Analysis revealed that female students reported significantly higher stress, anxiety, and depression compared with male students. Existing studies report that women tend to be more vulnerable to mental health issues from exposure to disasters compared with men. Lee et al12 examined the psychological influence of indirect exposure to trauma through news on disasters and showed that women had longer exposure to news on disaster events and a higher magnitude of shock from such events. Existing studies indicate that women are more prone to negative influences of disasters,26 with prevalence rates of PTSD being two times higher than the rates of men. These sex differences remained after controlling for trauma types that were more common in women.27 A 5-year tracking study on citizens of disaster-stricken areas28 revealed that women had a higher rate of use of psychoactive drugs (ie, antianxiety drugs, antidepressants, sleeping pills) compared with men. However, female students tended to have higher levels of psychosocial stress and anxiety compared with male students.29 In the current study, stress, anxiety, and depression of participants could have been influenced by factors other than those relating to disasters.

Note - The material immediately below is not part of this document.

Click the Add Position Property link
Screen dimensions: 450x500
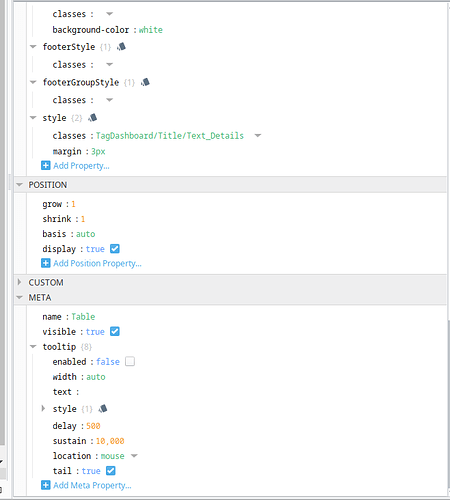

The regression results suggest that a higher perception of risk of natural disasters is associated with higher reporting of depression symptoms. The results also suggest that a higher perception of risk of social disasters leads to reporting of higher anxiety and depression symptoms. In contrast, a higher understanding of response strategies to disasters leads to reduced reporting of anxiety and depression. Having access to higher amounts of disaster-related information leads to reporting of lower anxiety symptoms. Although a direct comparison is difficult, the study results are in line with those of an existing study in which participants who were provided with disaster-related information or education had higher levels of disaster preparedness.13 However, individuals with longer exposure to news on disaster-related events reported more stress symptoms.8, 24 This finding appears to be related to emotional shock resulting from exposure to serious disaster scenes on the news. Thus, it is important to provide accurate information on disaster events; however, rather than describing events, which increases anxiety, media should instead focus on providing information on prevention and practical response strategies.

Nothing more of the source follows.